Com Nunca Fomos Tão Lindos, a ideia inicial era trabalhar a música popular brasileira misturada com rock. Porém, Kassin propôs que a dupla fosse para outra direção:
— Tive uma vontade de promover uma quebra da coisa sessentista/setentista que o Frank tem nele. Seria bom que o disco não tivesse esses elementos comuns nas músicas dele.
Frank completa:
— Ele tentou justamente correr para outras direções do que seria previsível fazer nas músicas, que tinham um formato, uma atmosfera de canções jovem-guardistas. Esse é um pouco meu métier, algo que componho involuntariamente quase.
Com letras trazendo reflexões bem-humoradas e boa dose da ironia característica de Frank (Material Inédito, que fala sobre a supervalorização do inédito, é um bom exemplo), é possível ouvir diferentes sonoridades em Nunca Fomos Tão Lindos: brasilidades, disco music, synth pop, rock, samba-jazz, música brega e tecnobrega.
— Trata-se de um resultado muito raro, um disco que tem uma sonoridade muito sua, a partir do volume de referências que a gente carrega — afirma Frank.
Caldeirão de referências
O Que Vou Postar Aqui foi o primeiro single do álbum, com clipe produzido a distância utilizando o recurso do chroma key e direção de Vinicius Angeli. Com beats eletrônicos e vocais finais à Beach Boys, a faixa critica a necessidade de ficar gerando conteúdo constante nas redes sociais.
— Não chega a ser uma crítica à sociedade, mas sim um comentário a respeito. Talvez até uma crítica a mim mesmo sobre como é a minha atuação nas mídias digitais sociais — explica Frank. — Tema da comunicação e da criação e postagem de conteúdo são assuntos que me interessam demais. Gosto de falar sobre isso: a pessoa e a sua interação social, de que maneira ela evidencia a sua interpretação do que está acontecendo no mundo.
Já o segundo single, Tô Negativado, apresenta influência direta dos ritmos do Pará, como carimbó e tecnobrega. Aqui, a dupla apresenta uma faixa romântica sobre encontros e desencontros. Um clipe de Tô Negativado está nos planos do duo, mas ainda sem previsão de lançamento.

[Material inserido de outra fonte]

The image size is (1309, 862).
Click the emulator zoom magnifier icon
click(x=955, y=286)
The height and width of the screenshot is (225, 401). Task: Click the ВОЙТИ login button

Entre as 13 faixas, há também a curiosa Complicado Jeito de Amar, inspirada nas baladas sertanejas radiofônicas. Segundo Frank, soa como "um tecnopop dos Eurythmics dos anos 1980".
Acompanhando o lançamento de Nunca Fomos Tão Lindos, também será disponibilizado um curta-documentário no canal do YouTube da dupla. O registro aborda o processo de criação do disco e a relação de Frank e Kassin com a música.

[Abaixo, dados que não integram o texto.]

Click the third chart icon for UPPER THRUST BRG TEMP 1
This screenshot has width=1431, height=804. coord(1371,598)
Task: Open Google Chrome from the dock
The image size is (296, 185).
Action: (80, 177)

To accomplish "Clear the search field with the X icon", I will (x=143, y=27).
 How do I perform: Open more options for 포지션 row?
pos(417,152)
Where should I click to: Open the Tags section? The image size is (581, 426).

Inicialmente, os dois também realizariam apresentações que seguiriam ao lançamento. Porém, o presente é impeditivo. Segundo Frank, uma live está prevista para o dia 12 de março, em que ele tocará o disco, trazendo também uma interação com Kassin. O plano da dupla é se reunir para tocar o álbum quando for viável.
Por que tão lindos?
Vale destacar que há uma coisa que chama atenção de cara no álbum, antes mesmo da audição: o título. Questionado, Kassin disse que Nunca Fomos Tão Lindos partiu de Frank:
— Eu não sei de onde ele tirou. Mas na primeira vez que fizemos um grupo de WhatsApp só para tratar do álbum, ele já deu esse nome. Era uma coisa que já tinha na cabeça dele, que ele tinha formatado (risos).

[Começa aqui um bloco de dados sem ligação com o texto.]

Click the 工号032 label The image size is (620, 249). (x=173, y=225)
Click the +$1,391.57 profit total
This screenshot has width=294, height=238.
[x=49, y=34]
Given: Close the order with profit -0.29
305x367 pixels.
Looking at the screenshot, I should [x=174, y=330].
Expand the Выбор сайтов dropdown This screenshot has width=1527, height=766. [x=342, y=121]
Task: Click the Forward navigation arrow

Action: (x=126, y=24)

Frank explica que o nome vem de uma piada interna com autobullying. Ele lembra que já teve um blog chamado Feios para Sempre, cujo título e temática permaneceram em sua mente.
— Tem aquele filme baseado no conto do João Gilberto Noll chamado Nunca Fomos Tão Felizes. Daí me ocorreu isso, Nunca Fomos Tão Lindos (risos) — diverte-se. — Eu e o Kassin já temos muito tempo de trabalho musical, com mil demandas todos os dias. A beleza do cara tá justamente nisso de seguir tocando a vida, fazendo nossas coisas, independentemente de serem valorizadas ou não. Nós dois lidamos com diferentes tintas para fazer nossos trabalhos. Sempre brincamos com o esdrúxulo e o esquisito, o que segue sendo algo bacana e que gostamos de fazer.